■ **Directions for this task**
Reproduce the lines of the data items below verbatim, from the start of the data items up to and including the line containing "(x=662, y=397)". Leave the pictures out of your answer.

===== Dataset records =====

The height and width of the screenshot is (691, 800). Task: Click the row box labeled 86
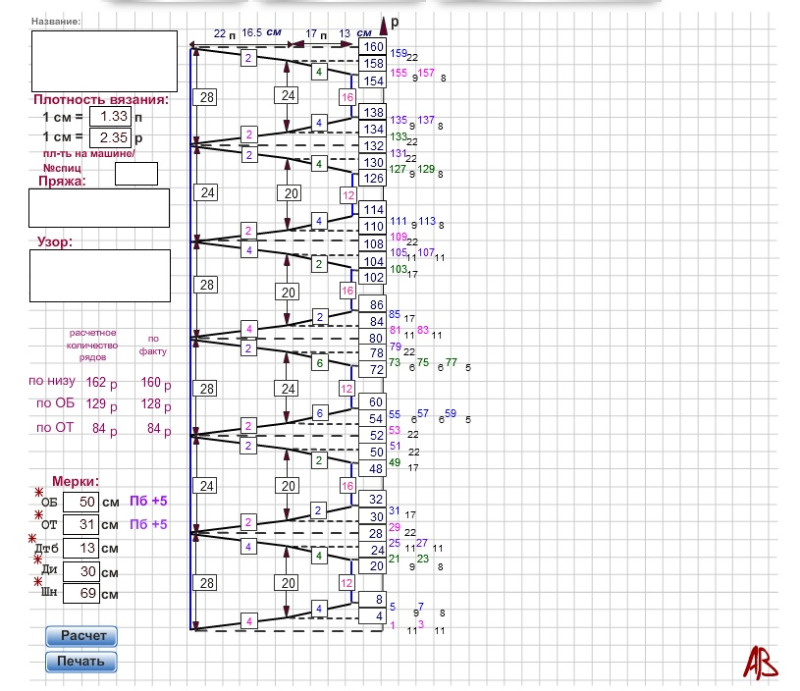click(x=374, y=305)
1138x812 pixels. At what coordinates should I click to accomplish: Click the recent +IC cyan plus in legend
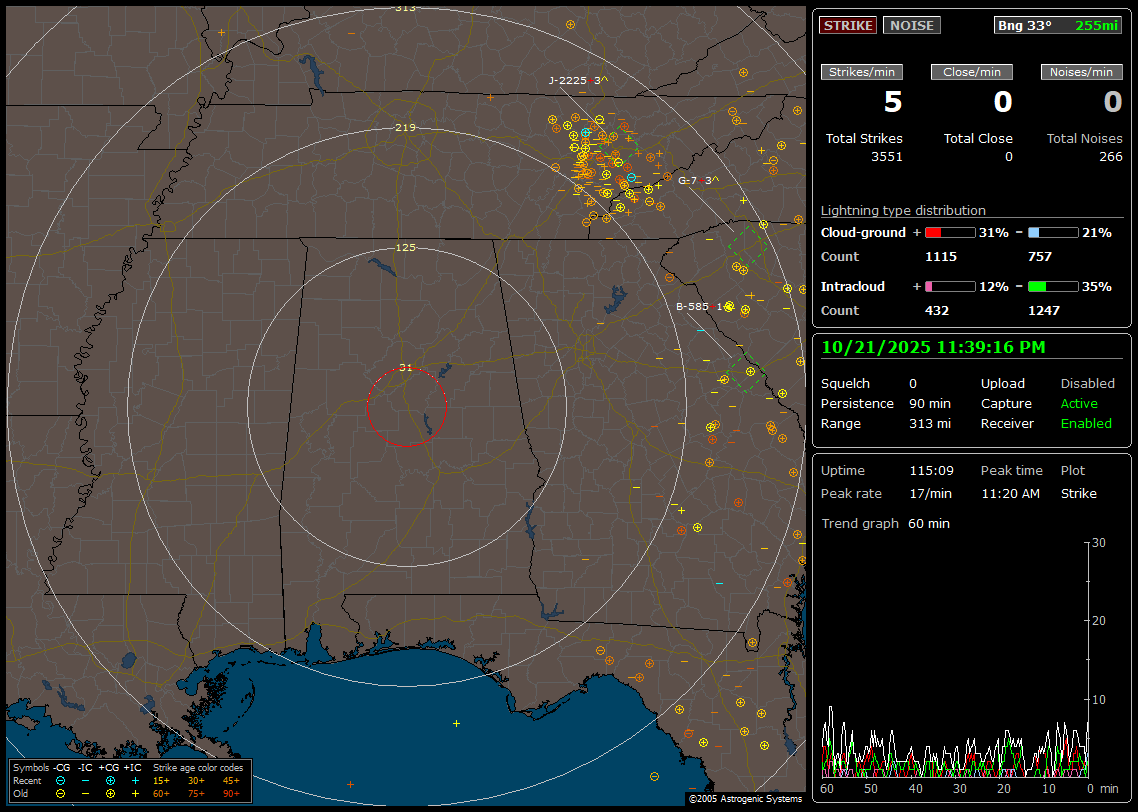(x=134, y=780)
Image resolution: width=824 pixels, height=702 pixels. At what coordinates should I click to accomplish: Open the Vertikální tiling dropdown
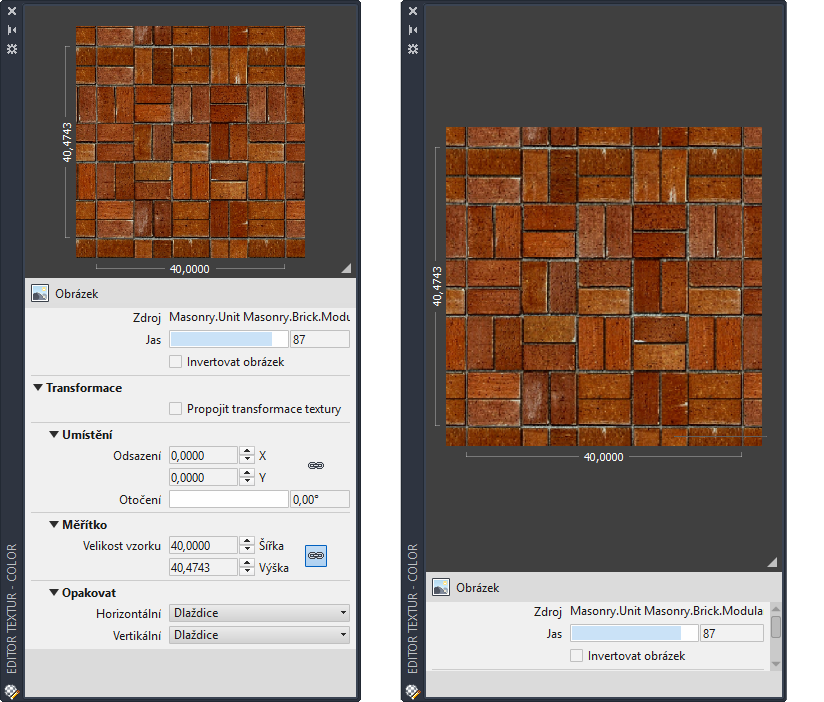(259, 635)
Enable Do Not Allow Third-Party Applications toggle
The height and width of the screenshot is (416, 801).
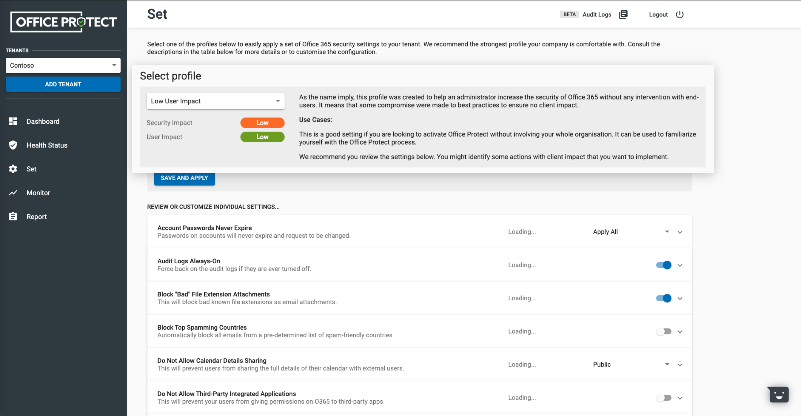(x=662, y=397)
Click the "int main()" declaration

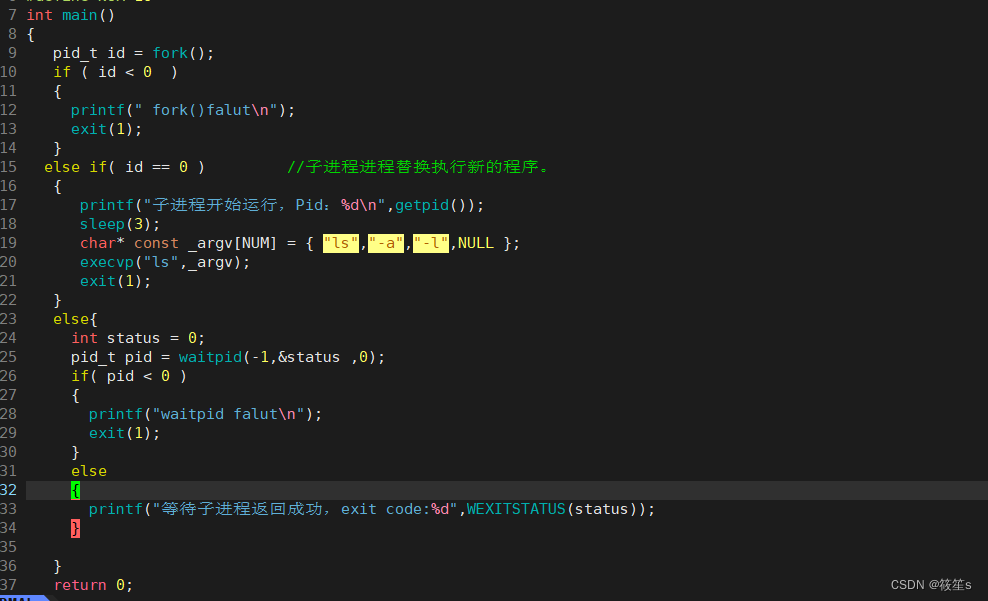[x=71, y=15]
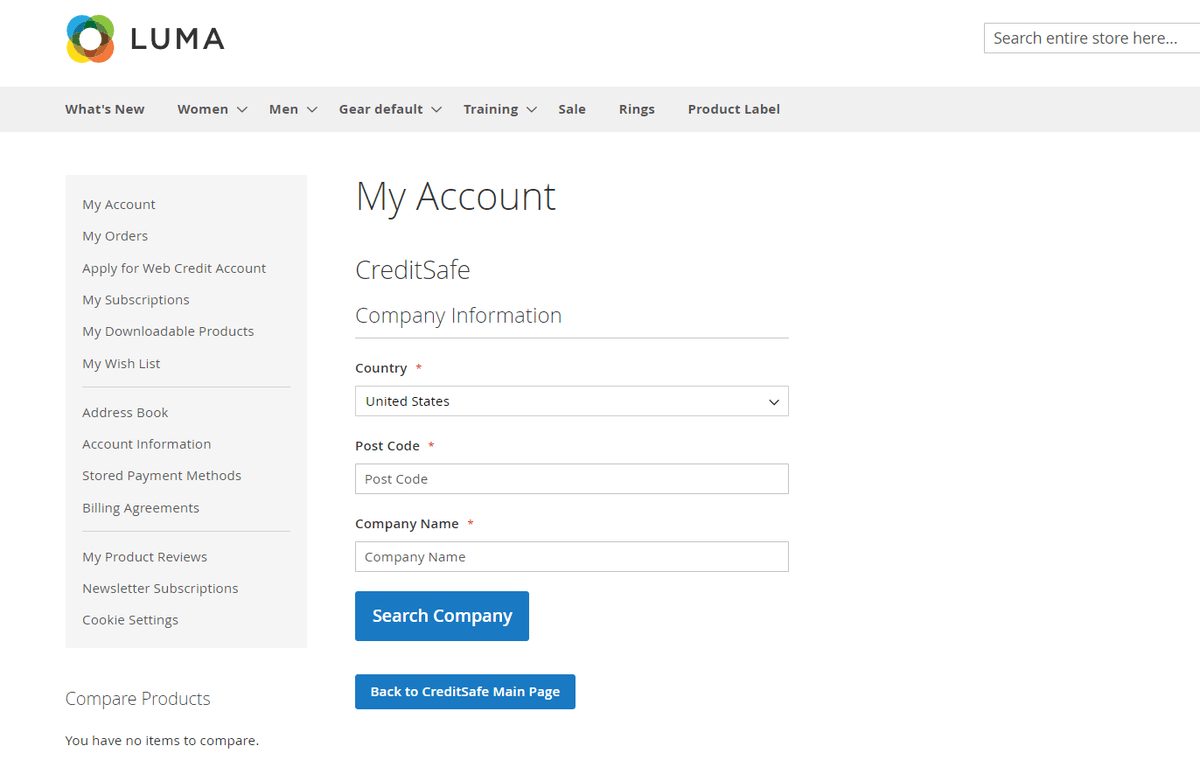Open the Rings menu item

click(x=636, y=109)

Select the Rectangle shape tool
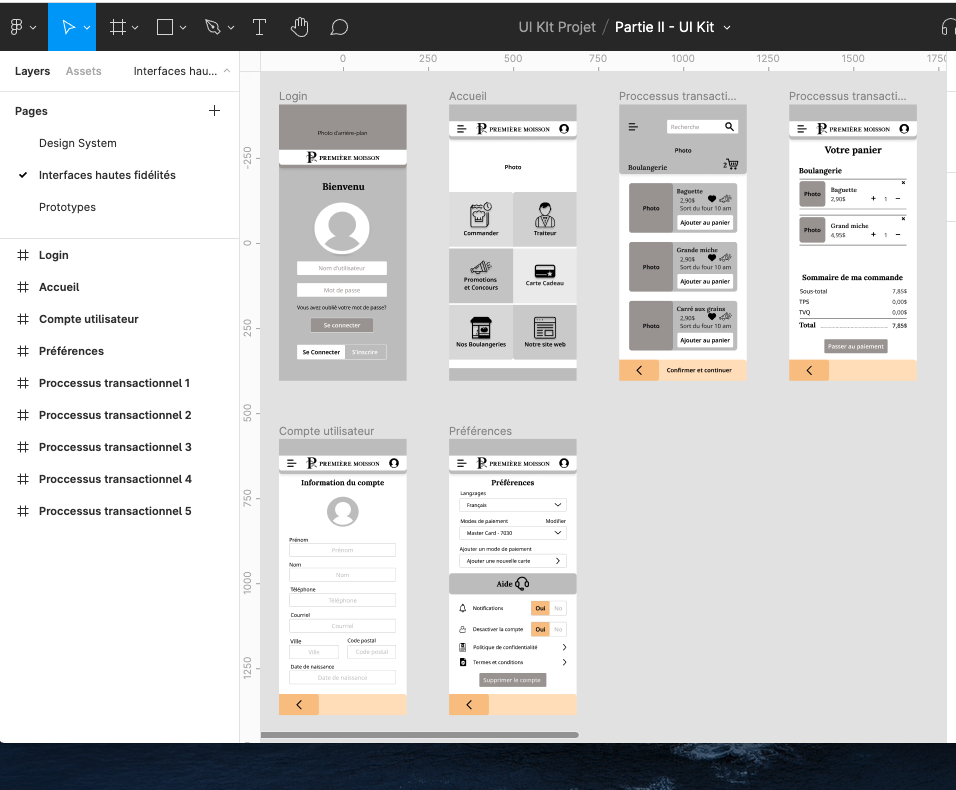(166, 27)
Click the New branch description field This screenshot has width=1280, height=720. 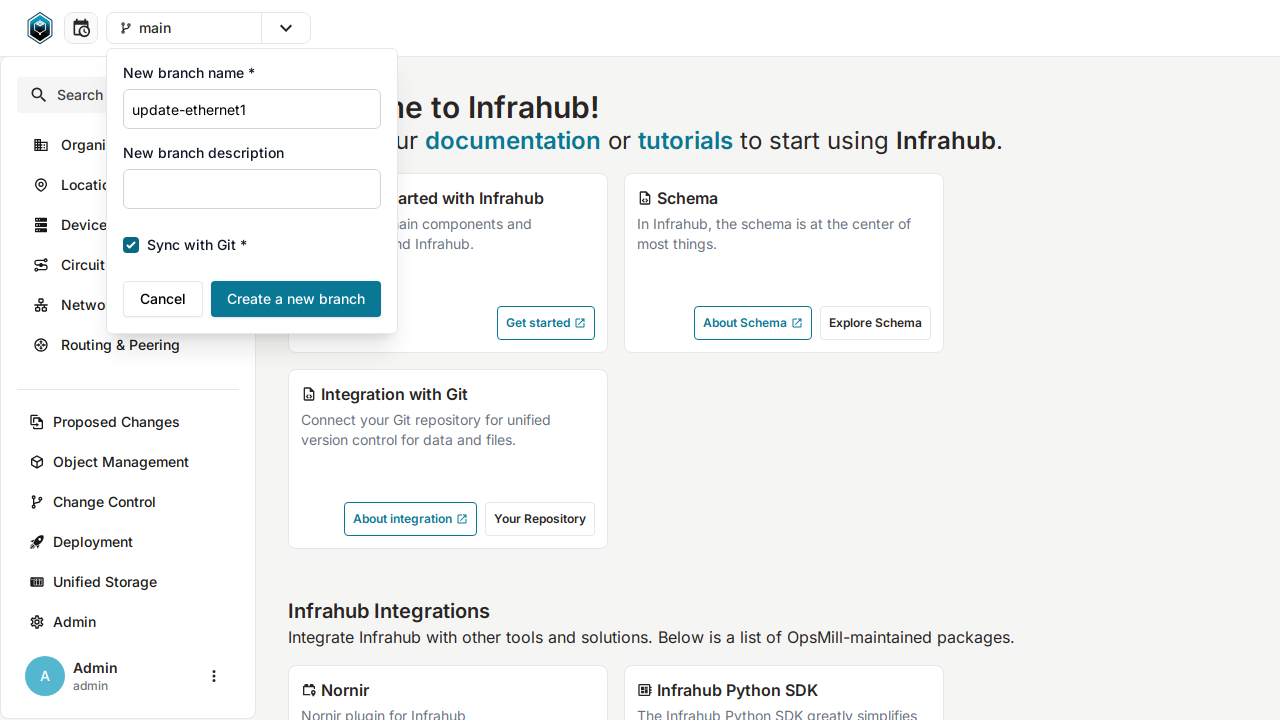click(251, 188)
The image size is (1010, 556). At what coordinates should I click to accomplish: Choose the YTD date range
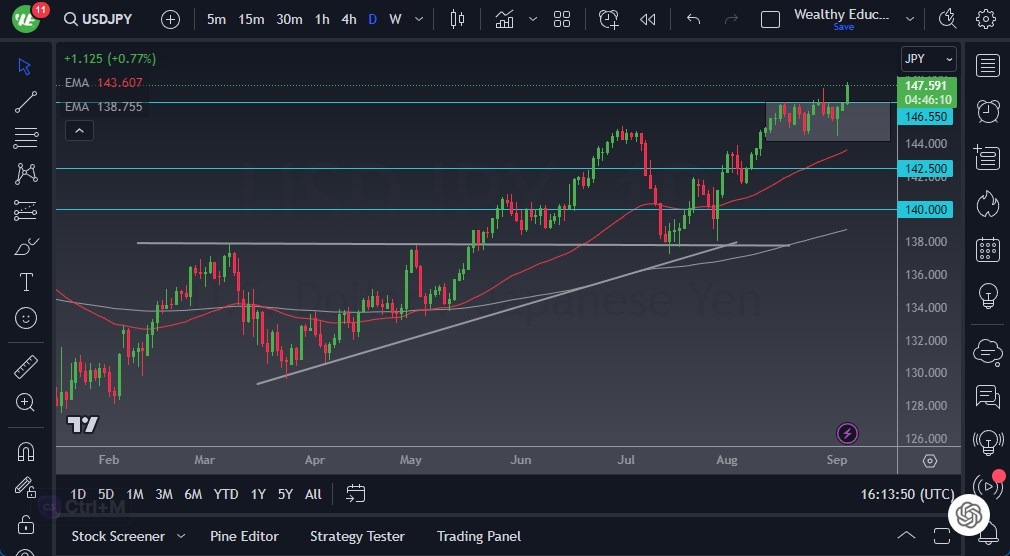click(x=226, y=494)
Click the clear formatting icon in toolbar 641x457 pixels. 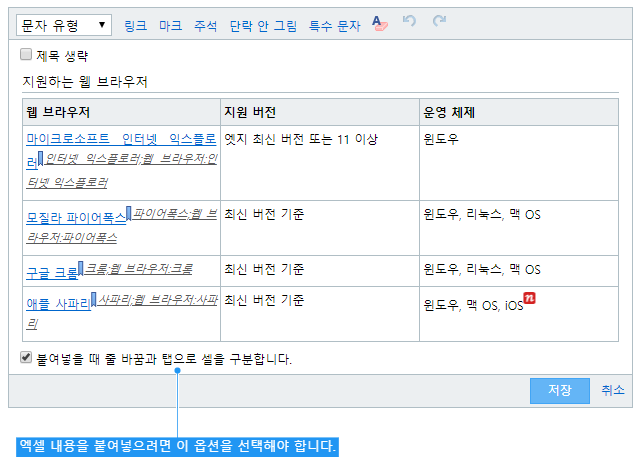tap(380, 24)
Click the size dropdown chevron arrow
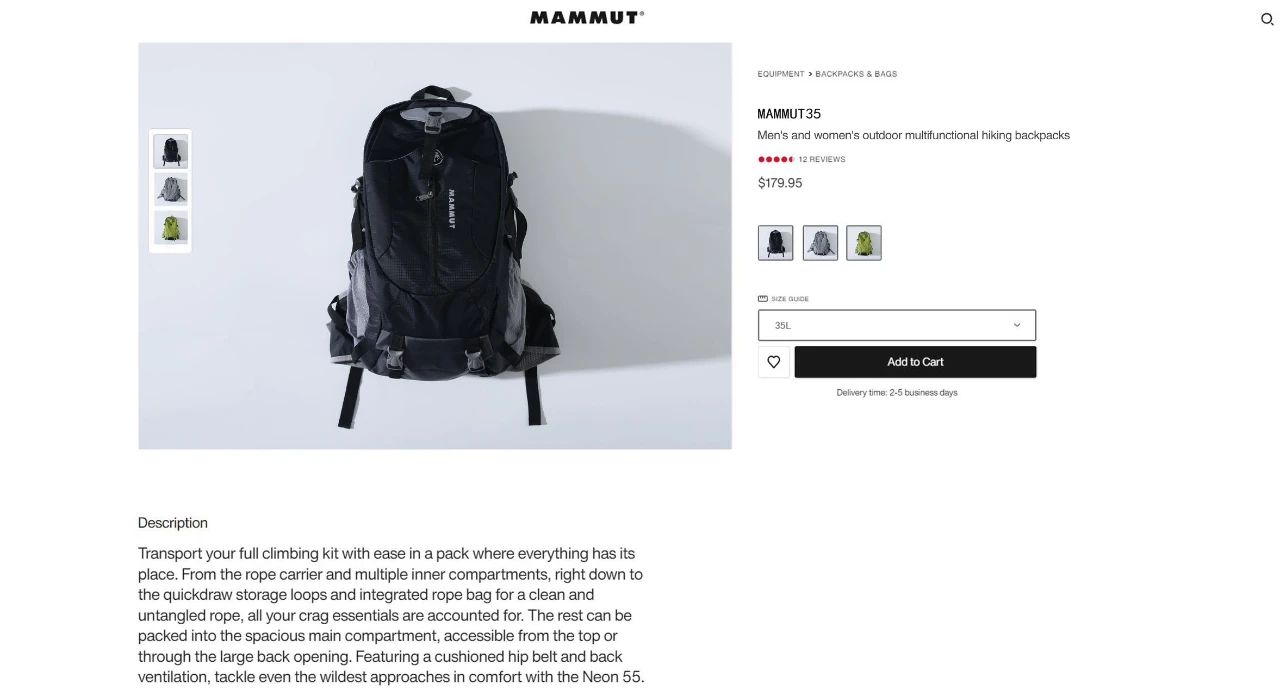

=====

■ **Complete response**
The height and width of the screenshot is (691, 800). Task: Click the row box labeled 86
click(x=374, y=305)
1138x812 pixels. At what coordinates should I click to accomplish: Click the recent +IC cyan plus in legend
(x=134, y=780)
Image resolution: width=824 pixels, height=702 pixels. At what coordinates should I click to accomplish: Open the Vertikální tiling dropdown
(259, 635)
Enable Do Not Allow Third-Party Applications toggle
The height and width of the screenshot is (416, 801).
(x=662, y=397)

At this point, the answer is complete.